▸ Jobs:
[1] Please return, word for word, the passage of the Krumlov Picture Codex text from "Peter of Rosenberg" to "by his mother.".
[2] According to the text on the Krumlov Picture Codex, how many artists made its drawings?

▸ Page extract:
<<<<

The Krumlov Picture Codex is a large collection of pictorial biographies of Christian saints and other legends, preceded by a pictorial representation of the Christian theological principle of typology—the so-called Biblia pauperum, literally "Bible of the poor"—and by a pair of pictorial parables. It was created in the 1340s, perhaps at the behest of Peter II of Rosenberg, probably in Krumlov in southern Bohemia. It boasts 342 pages of drawings with Latin-language inscriptions, most in two or three horizontal registers: altogether more than 1,000 scenes.
Peter of Rosenberg and Krumlov
Peter II of Rosenberg (1326-1384) was a member of one of the most powerful noble families of fourteenth-century Bohemia. The family seat had been at Krumlov since 1302. The picture codex may have been made to edify Peter, who then donated it to the Franciscan monastery for men and women in Krumlov founded in 1350 by his mother.
A Restrained Palette
The codex is composed entirely of images drawn in brown-black ink. The drawings are the work of three artists. Several scribes wrote captions relating to the figures and scenes in and atop the pictures, in red in the Biblia Pauperum and the parables (fols. 1v-31v).
Following the frontispiece showing the Virgin and Child on a Crescent Moon (fol. 1r), the stories and concepts unfold, whether in one, two, or three registers, across the openings of two facing pages.

>>>>

▸ Material provided:
<<<<

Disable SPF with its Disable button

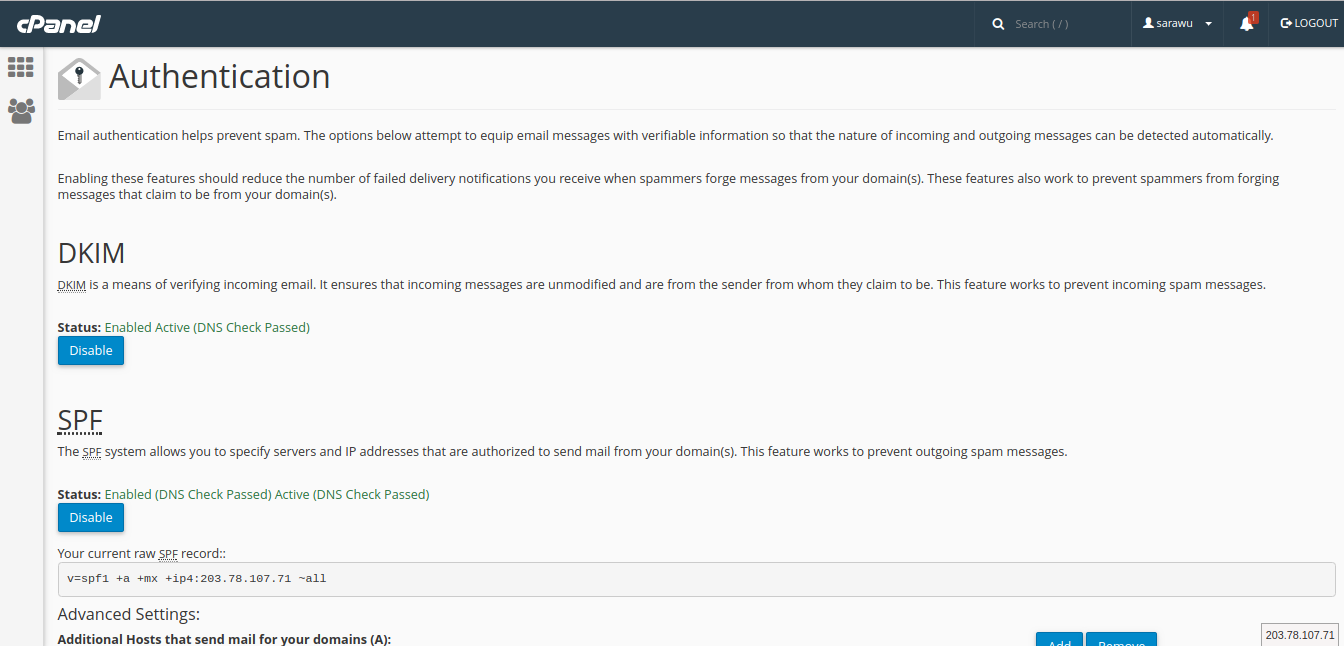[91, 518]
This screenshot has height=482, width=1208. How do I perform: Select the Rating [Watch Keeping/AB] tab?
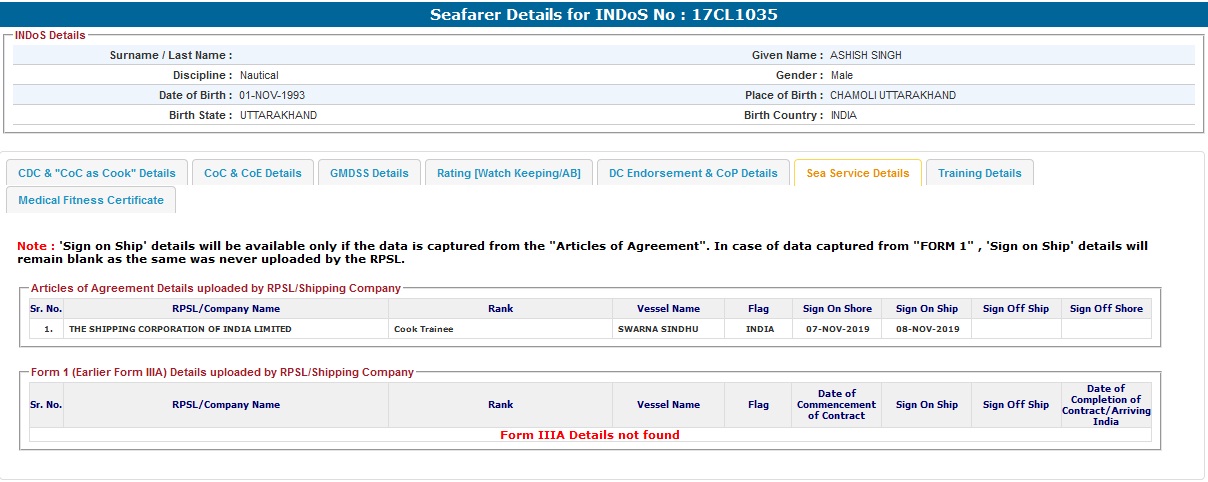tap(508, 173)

>>>>

▸ Solution list:
[1]
Peter of Rosenberg and Krumlov
Peter II of Rosenberg (1326-1384) was a member of one of the most powerful noble families of fourteenth-century Bohemia. The family seat had been at Krumlov since 1302. The picture codex may have been made to edify Peter, who then donated it to the Franciscan monastery for men and women in Krumlov founded in 1350 by his mother.

[2] Three artists.